2023 Climate Summary:
1. File Size: 168,357,302 bytes (~168.4 MB)
2. Number of Blocks: 2 blocks.
3. Block Sizes:
    Block 1: 134,217,728 bytes (128 MB).
    Block 2: 34,139,574 bytes (~34.1 MB).
4. Explanation: The first block is filled to the default block size limit (128 MB), and the remaining data (34.1 MB) is stored in a second block.

Conclusion: 
1. 2024 Summary: The 2024 file is small enough to fit within a single block, using 1 block.
2. 2023 Summary: The 2023 file exceeds the block size, resulting in 2 blocks being used—one full block and one partial block.
3. Since both files are relatively small, they do not heavily utilize the block capacity, but the 2023 file does require an additional block due to its larger size.
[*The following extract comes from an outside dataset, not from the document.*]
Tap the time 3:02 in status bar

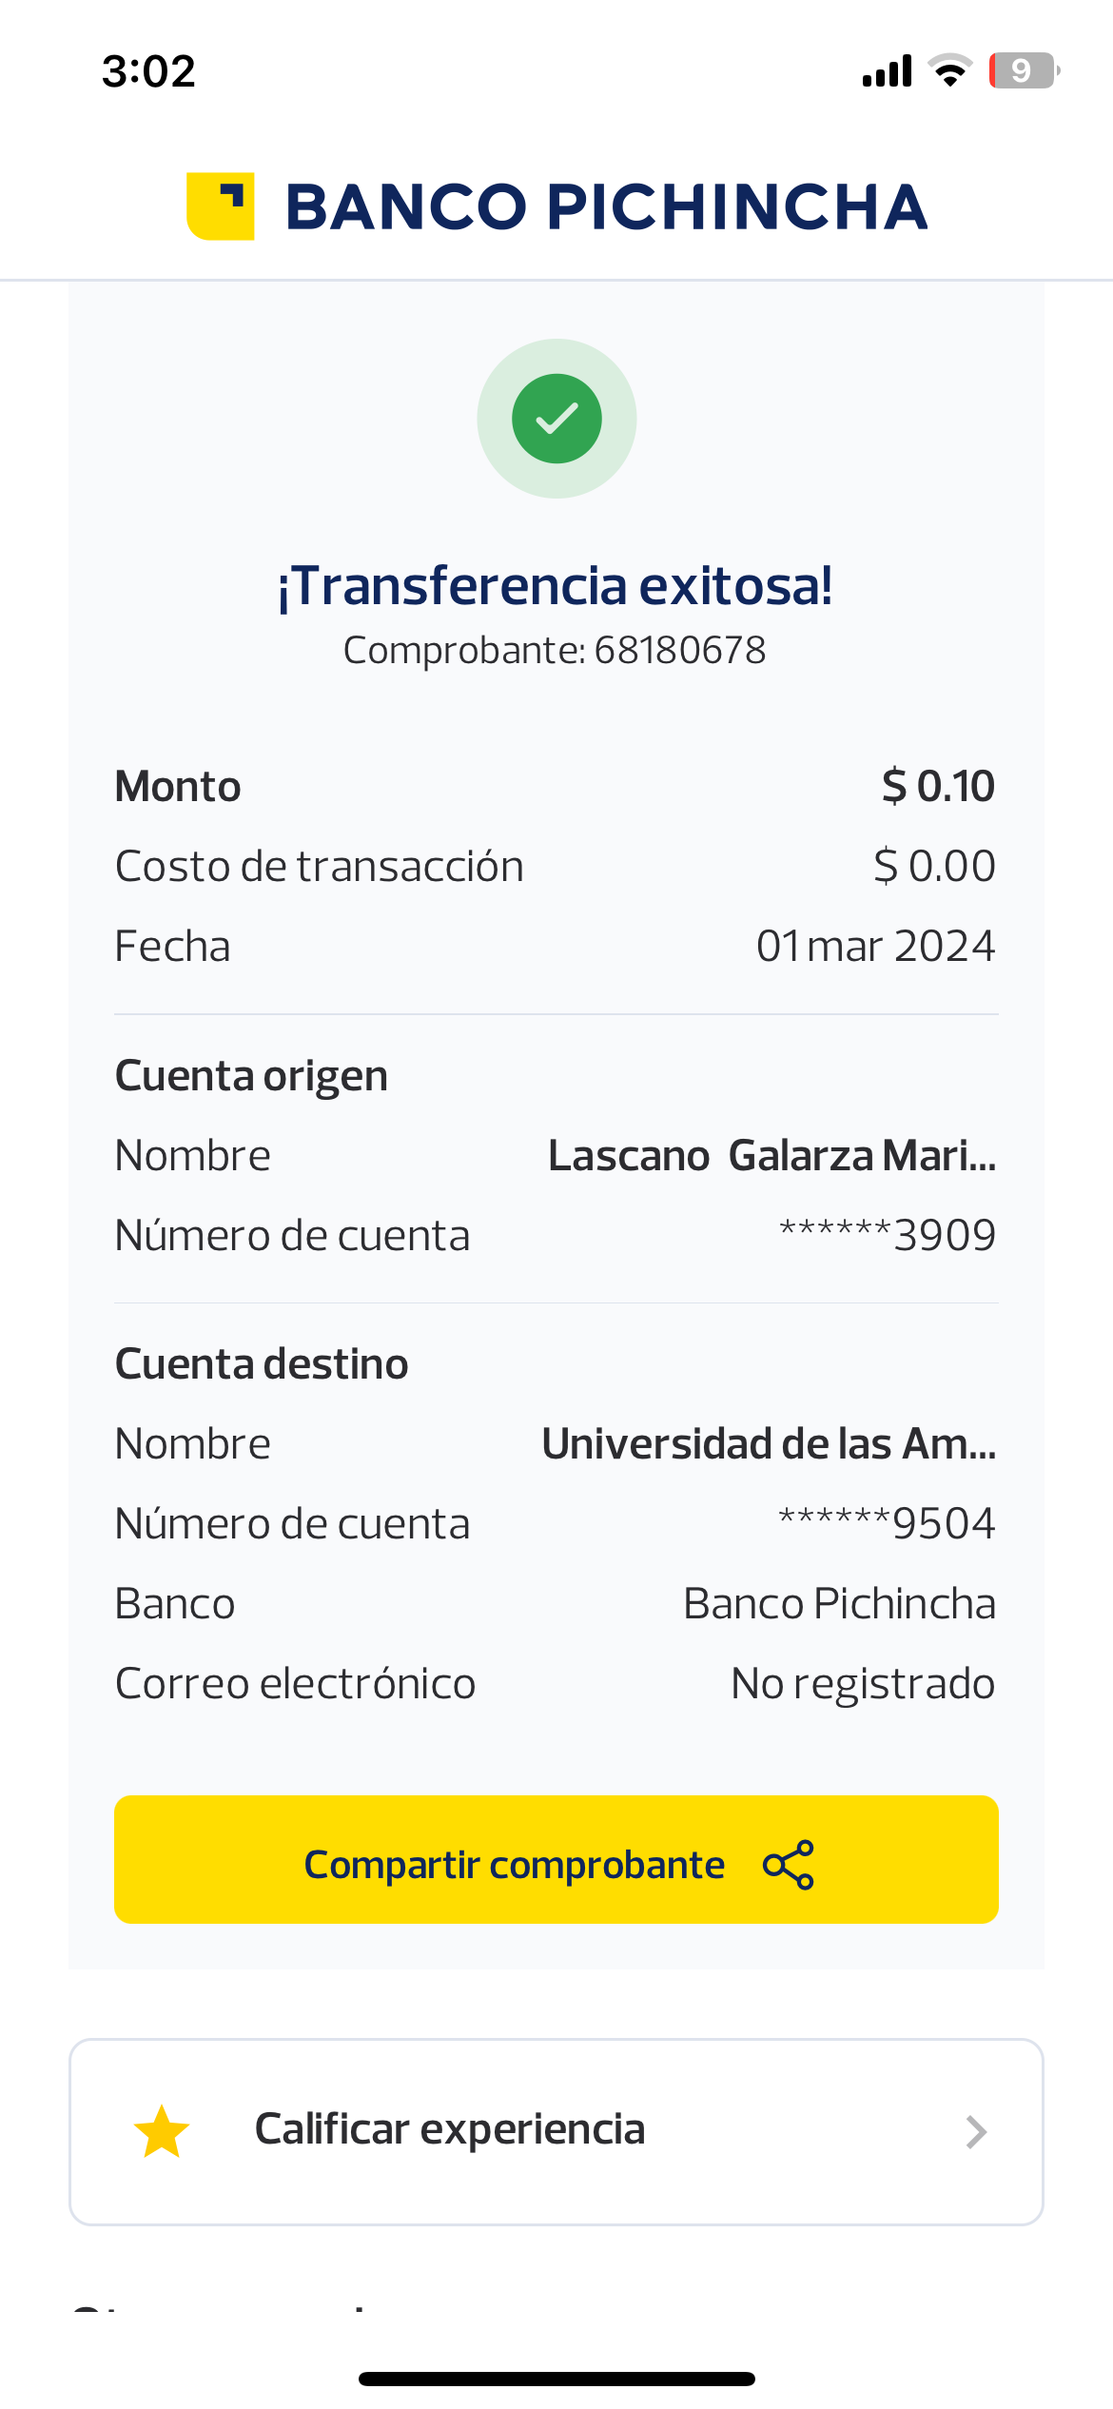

### B. Load and count the number of observation in 2023 and then seperately in 2024? 

In [4]:
# Using pyspark.sql function to infer schema 
schema_daily = StructType([
    StructField("Station_ID", StringType(), False),
    StructField("DATE",  StringType(), True),
    StructField("Element", StringType(), True),
    StructField("VALUE", IntegerType(), True),
    StructField("Measurement_Flag", StringType(), True),
    StructField("Quality_Flag", StringType(), True),
    StructField("Source_Flag", StringType(), True),
    StructField("Observation_Time", StringType(), True)
])

In [19]:
# Load the 2023 daily dataset 
daily_2023 = spark.read.csv("hdfs:///data/ghcnd/daily/2023.csv.gz", schema = schema_daily, header = False)

# Count the number of observations in 2023
count_daily_2023 = daily_2023.count()

print(f"The number of observations in daily 2023 dataset is {count_daily_2023}")

The number of observations in daily 2023 dataset is 37867272


In [20]:
# Load the 2024 daily dataset
daily_2024 = spark.read.csv("hdfs:///data/ghcnd/daily/2024.csv.gz", schema = schema_daily, header = False)

# Count the number of observations in 2024 
count_daily_2024 = daily_2024.count()

print(f"The number of observations in daily 2024 data is {count_daily_2024}")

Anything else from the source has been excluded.